Yang keempat, tandatangan seluruh mahasiswa yang sekarang dipegang pengurus BEM. Kebanyakan (mayoritas mahasiswa) tidak mengharapkan bertempat di gedung UKP. Entah alas annya apa, yang jelas mereka pasti punya alas an dalam mengambil keputusan. Karena penulis yakin notabene mahasiswa Ma’had aly tidak hanya ikut arus angina.

Yang kelima, statemen yang diluncurkan oleh imam, anak buah KH. Ishaq Latif tentang pengambilan kebijakan mahasiswa ma’had aly tidak akan menempat di gedung UKP diacungi jempol dan diakui “cerdas” oleh KH. Ishaq Latif.

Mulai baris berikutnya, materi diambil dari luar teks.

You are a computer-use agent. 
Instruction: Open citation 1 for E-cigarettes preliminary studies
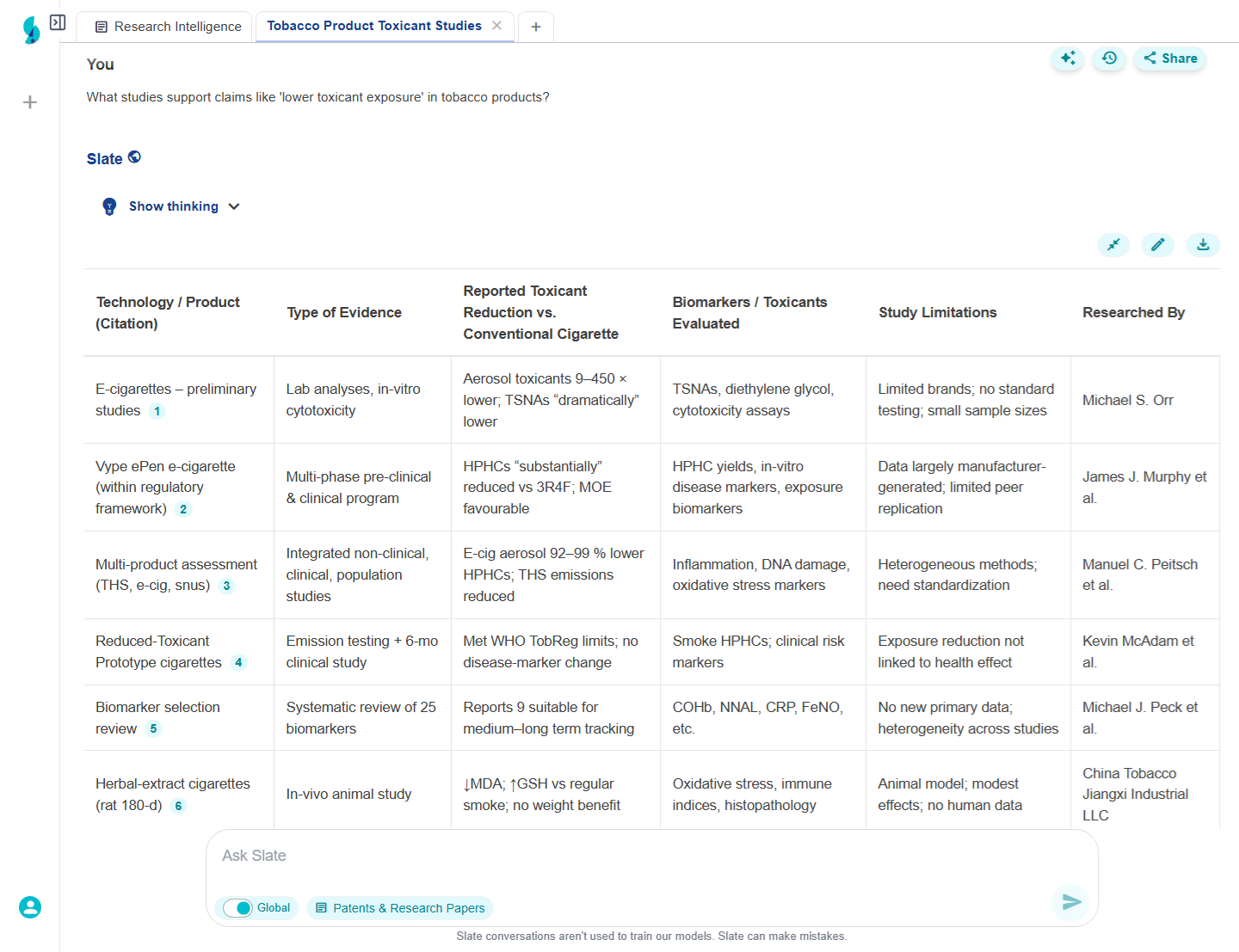click(157, 411)
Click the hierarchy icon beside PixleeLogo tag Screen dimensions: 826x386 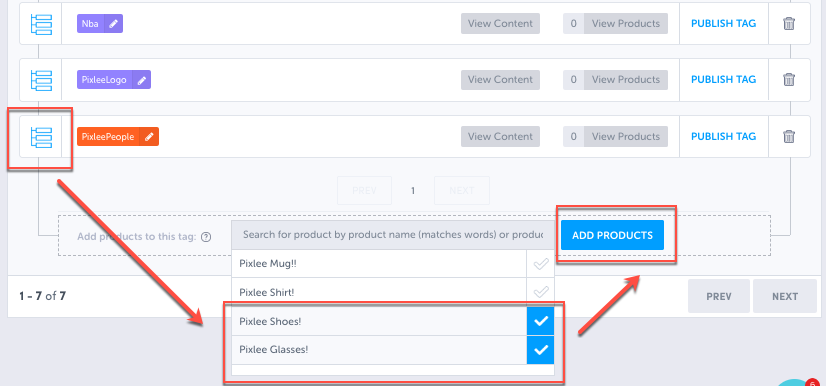pos(41,80)
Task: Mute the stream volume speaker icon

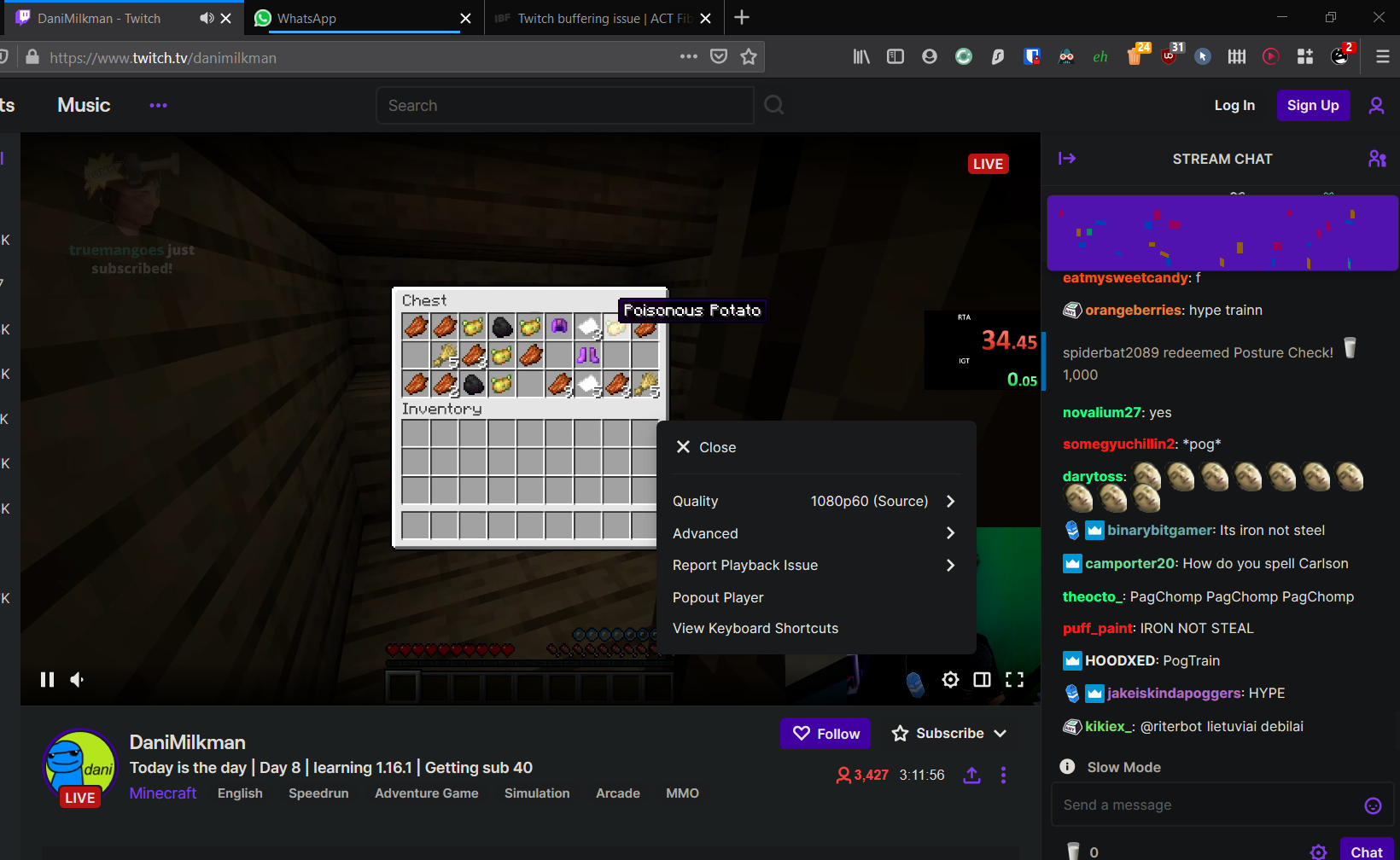Action: 77,679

Itu yang disampaikan imam pada teman-teman ma’had aly.

Yang keenam, keputusan mantab yang diluncurkan oleh Rektor Ma’had Aly Prof. Dr. Jamaluddin Mirri Lc. Santri itu harus ta’at pada kiai (pengasuh). Dan diberi waktu 2x24 jam bagi yang bertempat tinggal diluar pondok harus kembali kepondok tanpa pengecualian. Kalau tidak, maka akan dikeluarkan.

Dari banyak masukan yang penulis sebutkan diatas, banyak lagi dari kawan-kawan yang belum tertera. Akan tetapi, bagaimanapun kritis dan cerdasnya seorang anak, tidak seyognyanya buat melawan nalar dan kebijakan orang tua selagi tidak menyalahi aturan dan ketetapan ilahiyah.

Di kampus ini, rector dan pengasuh adalah orang tua kita yang bersedia menanggung minimal mendampingi resiko anak didiknya. Insya Allah!